A corpus is a collection of text or speech used to train, evaluate, or study NLP systems; its composition determines what those systems can and cannot do.
Definition
A corpus (pl. corpora) is any structured collection of linguistic data — written text, transcribed speech, or both — assembled for analysis or model training. Every NLP system is shaped by the corpora it has been exposed to, which makes corpus selection a design decision with real consequences.
Dimensions of Variation
Corpora differ along several axes, each of which affects the models trained on them:
Language and variety English NLP often defaults to Standard American English, but language is not monolithic. African American English (AAE), Nigerian English, Singaporean English, and dozens of other varieties have distinct phonology, morphology, and syntax. A model trained only on formal written Standard English will generalise poorly — or produce systematically biased errors — when applied to other varieties.

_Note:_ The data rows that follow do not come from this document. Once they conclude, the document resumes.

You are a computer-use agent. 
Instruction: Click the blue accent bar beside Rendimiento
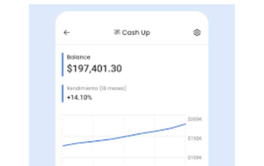tap(63, 93)
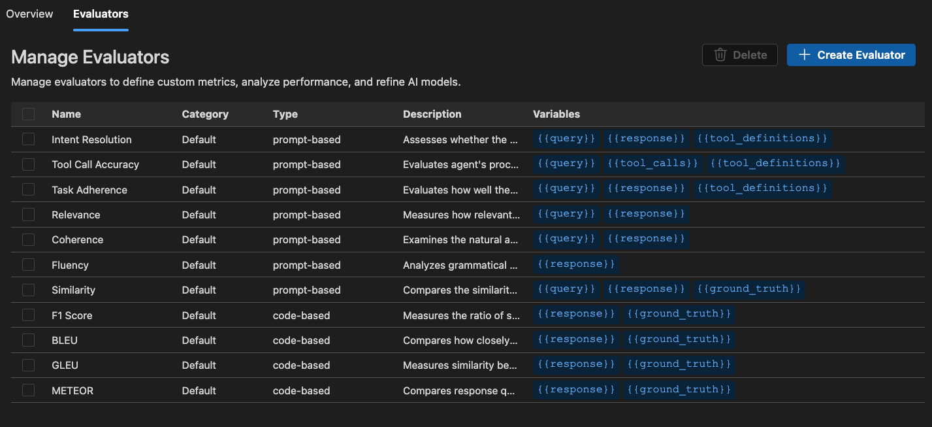Check the checkbox next to BLEU

coord(28,340)
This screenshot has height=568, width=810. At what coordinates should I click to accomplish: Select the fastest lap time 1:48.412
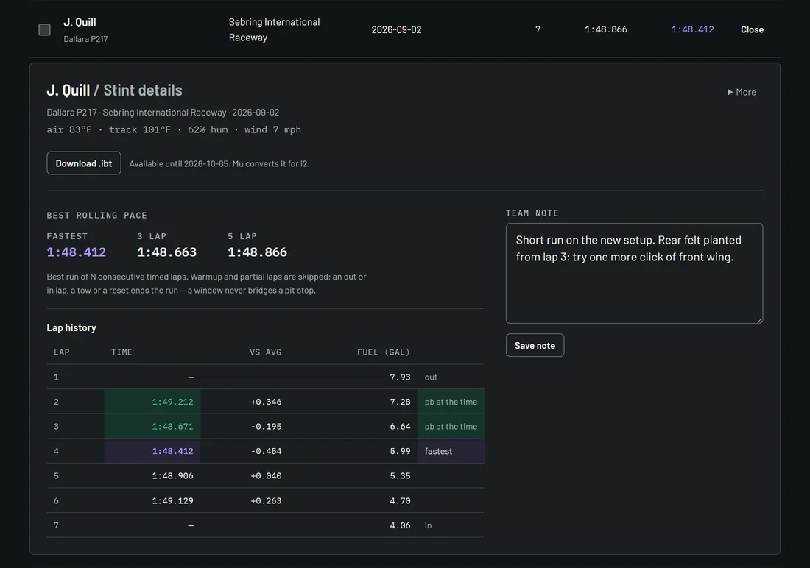coord(77,252)
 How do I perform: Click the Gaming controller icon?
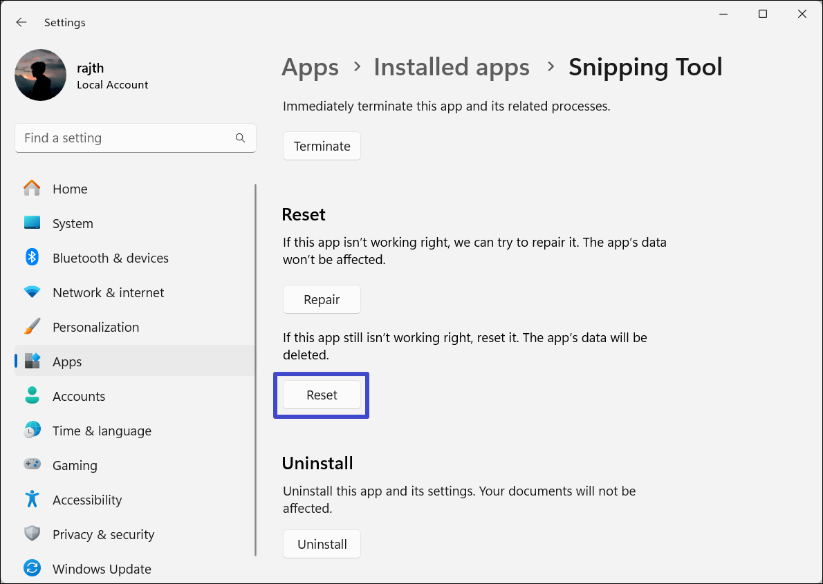click(32, 465)
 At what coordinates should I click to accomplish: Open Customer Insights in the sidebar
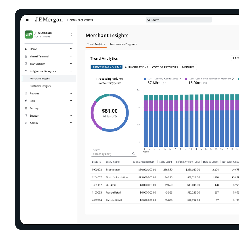[x=40, y=86]
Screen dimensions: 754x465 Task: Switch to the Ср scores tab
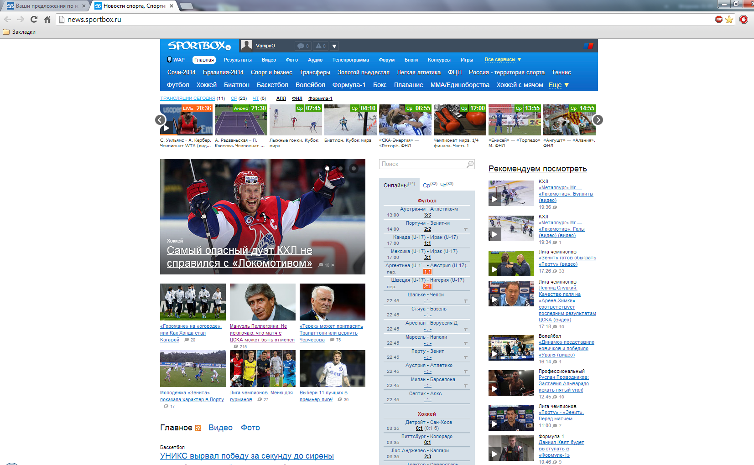[x=426, y=186]
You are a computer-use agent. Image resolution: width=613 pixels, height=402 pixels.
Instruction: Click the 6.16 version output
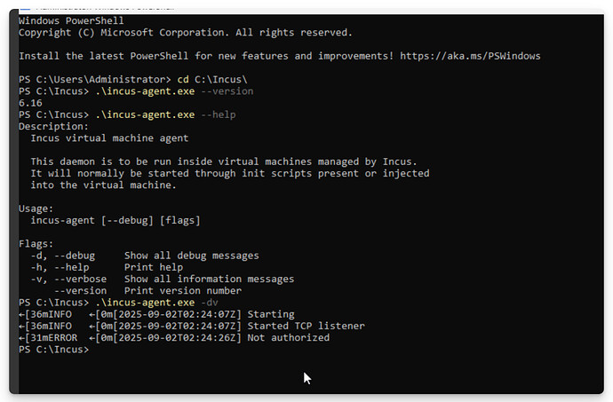(x=30, y=103)
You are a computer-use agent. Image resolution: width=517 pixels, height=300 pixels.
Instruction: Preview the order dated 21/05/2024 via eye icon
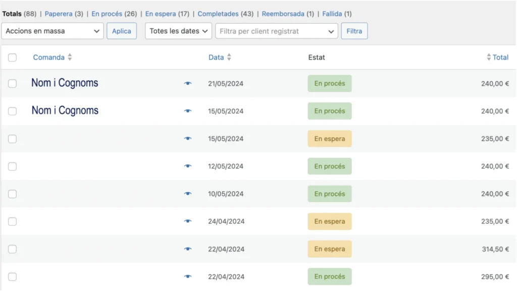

Code-switching Multilingual speakers routinely mix languages within a conversation or even a sentence (“Por favor, pass the salt”). Corpora that strip code-switching out, or that are monolingual by construction, leave models unable to handle real-world multilingual text.
Genre and register News wire, social media, legal documents, medical records, and spoken transcripts have very different statistical properties. A sentiment analyser trained on movie reviews will not straightforwardly transfer to clinical notes.
Time period Language changes. A corpus from the 1990s will underrepresent contemporary slang, new named entities, and shifting word meanings.
Author demographics Who wrote the texts matters. If a corpus over-represents certain demographics (e.g., male, Western, highly educated authors), models trained on it will encode those perspectives and may perform worse on text from other groups.
Corpus Datasheets
Gebru et al. (2020) proposed datasheets for datasets: structured documentation recording how a corpus was collected, what it contains, its intended uses, and its known limitations. Bender & Friedman (2018) similarly argued for data statements, emphasising the importance of documenting speaker demographics and annotation practices.
The goal in both cases is to make the assumptions embedded in a corpus explicit, so that downstream users can reason about what biases and gaps they are inheriting.
Related
- type-and-token — corpus size drives vocabulary growth via Heaps’ Law
- tokenization — how raw corpus text is segmented into usable units
- text-normalization — normalization choices interact with corpus conventions
Active Recall
Why does training on a corpus that lacks certain language varieties lead to systematically biased model performance rather than just random errors?
The model learns statistical patterns from whatever text it sees. If certain varieties are absent or underrepresented, the model has no evidence for their patterns and must fall back on the majority variety — producing errors that are correlated with speaker identity, not random. This is systematic bias: the model performs worse on some groups by construction.
What problem do corpus datasheets (Gebru et al. 2020) address, and why is it an NLP-specific concern rather than a general ML concern?
Datasheets make corpus provenance explicit: who produced the text, when, in what variety, under what annotation scheme, with what known gaps. This matters especially in NLP because text inherently encodes social and cultural context — a corpus is not a neutral sample of “language” but a sample of specific people’s language use under specific conditions. Without documentation, downstream users inherit hidden assumptions they cannot reason about.
How does code-switching expose a limitation in standard monolingual corpus design?
Monolingual corpora assume each document belongs to one language. But real multilingual speakers routinely mix languages at clause or even word boundaries. A model trained on monolingual data has never seen these patterns and has no mechanism to handle them — it may assign the wrong language, fail to tokenize correctly, or produce incoherent output. The corpus design enforces a monolingual fiction that does not match how many speakers actually communicate.